Tremesana Walk

Lanzarote Walk – Tremesana Route

We have already mentioned the two free guided walks that you can take in Lanzarote through the protected Timanfaya National Park, last week I went on the smaller 3km tour known as the Tremesana Route – a Timanfaya walk in the protected volcanic region.

These walks have to be booked in advance through the website Red de Parques Nacionales and are available with an English speaking guide. A maximum group of 8 people meet at the Timanfaya Visitors Centre before jumping aboard a minibus to the start of the walk. As well as the English speaking tour, there was also a Spanish speaking one, we both set off at the same time but to two different starting points.

Timanfaya Walk
Timanfaya walk

Our guide for the trek was Carlos who drove us to Yaiza before turning off on a dirt track road with a locked barrier to restrict access to authorised personnel only. We disembarked from the minibus, Carlos pointed out the rules we should adhere to during the walk such as keeping to the marked path, not to leave any rubbish behind etc. After a short introduction to ourselves we set off, our group included four English speaking Germans and four Brits.

The Tremesana Route explores the Southern area of the 1730 – 1736 eruption in Lanzarote, we walked along a picón path to the side of Montaña Tremesana, this volcano is known as a kipuka, as it is older than the surrounding lava flow from the 18th century eruption. On the slopes we could see fig trees that have been cultivated, Carlos explained that after the eruption residents searched for old fertile land that had survived the eruption so they could plant crops and trees. Although the tradition in this area has declined there are still some families with special permission to enter the park to collect the figs from these trees each year.
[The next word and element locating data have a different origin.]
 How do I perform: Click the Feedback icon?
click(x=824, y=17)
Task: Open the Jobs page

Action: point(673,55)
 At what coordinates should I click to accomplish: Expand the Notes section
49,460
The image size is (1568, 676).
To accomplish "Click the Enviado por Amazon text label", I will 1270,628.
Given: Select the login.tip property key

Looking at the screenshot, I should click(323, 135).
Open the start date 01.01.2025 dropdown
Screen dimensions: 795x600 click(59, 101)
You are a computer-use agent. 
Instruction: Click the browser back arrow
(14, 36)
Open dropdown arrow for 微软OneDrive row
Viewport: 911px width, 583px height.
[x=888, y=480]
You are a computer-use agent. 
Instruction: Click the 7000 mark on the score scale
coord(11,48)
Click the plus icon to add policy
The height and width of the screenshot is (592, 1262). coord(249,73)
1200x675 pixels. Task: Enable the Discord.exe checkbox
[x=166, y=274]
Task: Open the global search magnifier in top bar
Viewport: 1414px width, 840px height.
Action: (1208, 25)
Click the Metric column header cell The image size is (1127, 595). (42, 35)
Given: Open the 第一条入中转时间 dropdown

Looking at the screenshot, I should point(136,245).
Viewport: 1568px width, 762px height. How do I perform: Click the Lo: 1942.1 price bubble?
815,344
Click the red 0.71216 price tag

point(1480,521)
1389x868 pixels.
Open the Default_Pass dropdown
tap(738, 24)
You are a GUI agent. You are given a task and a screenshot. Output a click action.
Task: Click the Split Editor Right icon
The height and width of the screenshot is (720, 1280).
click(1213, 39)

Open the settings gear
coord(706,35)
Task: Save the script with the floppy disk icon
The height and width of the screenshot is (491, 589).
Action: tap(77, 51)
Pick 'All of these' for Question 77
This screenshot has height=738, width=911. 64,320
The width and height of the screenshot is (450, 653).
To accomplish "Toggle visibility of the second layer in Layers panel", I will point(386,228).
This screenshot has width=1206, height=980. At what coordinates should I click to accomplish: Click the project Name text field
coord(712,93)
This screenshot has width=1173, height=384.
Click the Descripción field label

The path turned away from Tremesana and led us towards Montaña Rajada which is known as the Cracked Mountain, here lava flowed from the base forming a hard surface, it was a bit disconcerting when Carlos jumped down hard and you could feel the ground move, we were standing over a lava tube. There was a lava rock construction just off the path in this area, Carlos asked for suggestions as to what it was but we didn’t guess correctly – this black raised circle of lava rock is used to dry figs on!  The freshly picked fruit would be laid on the small porous rocks to dry for use later in the year.

To our right we could see an expanse of lava flow with a myriad of tunnels, the roof had fallen in creating a jameo in one section. The park has a wildlife including hedgehogs, rabbits, lizards and birds. Our guide explained that the rabbits live in the lava flow venturing out in the early morning to drink the dew from the leaves of plants before it is evaporated as the temperature rises in the day.

The colours in Montaña Encantada were beautiful, no wonder this is called the Enchanted Mountain. We crossed paths with the other group at this point, our guides exchanging keys so we returned in the bus parked at either end of the walk. There was a very flat area of lava which is referred to as the lava lake, here the lava flowed into a hollow from a previous corona forming a lake which then solidified.

We had encountered all different types of lava flow along our walk, from malpais or bad land as the locals call it which is very rough lava flow and difficult terrain to cross, beautiful swirling lava flow where you can imagine it rippling past and the crunchy volcanic ash we know as picón – those small black stones that get in your shoes! We were invited down into a lava tunnel by Carlos, here there was relief from the heat of the sun and respite from the wind, these tunnels have a lovely ambient temperature of 18-20 degrees, it’s no surprise that the Guanches made their home in them.

There was a lot of interesting information given during the walk, for example did you know that Lanzarote was originally two islands? The first massive to form was Los Ajaches around 15 million years ago, followed by the Risco de Famara, the remainder of the island was formed by smaller eruptions connecting the two. No wonder Lanzarote is known as the Isla de los Volcanes there are 110 of them!

This walk is suitable for all levels, children from the age of 16 are welcome as long as accompanied by a parent. You can book online, free of charge by using the link above. Please arrive 15 minutes before the start time with your confirmation and identification or your place will be reallocated to anyone waiting.